Figure 10. .

GFAP aggregation caused by the R416W mutation induces sHSP association and the association of ubiquitin as early events in the etiology of Alexander disease. The presence of the R416W GFAP mutation decreases the solubility of the GFAP filaments, probably by altering the filament-filament interactions in a manner that encourages aggregation. This is accompanied by the sequestration of the sHSP protein chaperones—αB-crystallin and HSP27 (shaded circles)—and GFAP into aggregates. Both proteins also localize to Rosenthal fibers, which also contain ubiquitin (Ub).
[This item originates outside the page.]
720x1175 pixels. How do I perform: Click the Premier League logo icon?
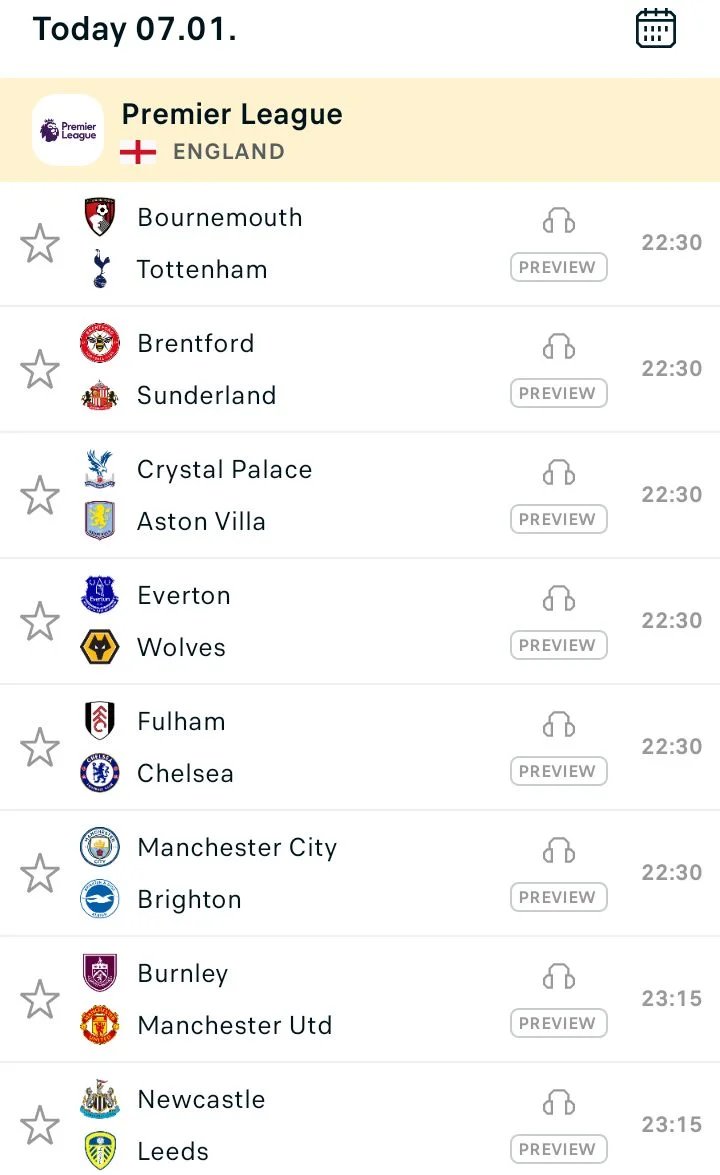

The filament aggregates undergo a maturing process, with the additional posttranslational modification of integral components, such as the phosphorylation⁶⁴ and ubiquitination⁸ of αB-crystallin to form the Rosenthal fibers. The model is not exclusive to R416W GFAP, since Rosenthal fibers are a characteristic diagnostic feature of Alexander disease.¹² Other GFAP mutations differ in the details of the mechanism by which they produce aberrant filament-filament interactions leading to the formation of stabilized aggregates, but, once formed, they then follow a common pathway to Rosenthal fiber formation. Increased GFAP filament stability and the specific association of sHSPs are predicted to be the earliest events in the development of Alexander disease.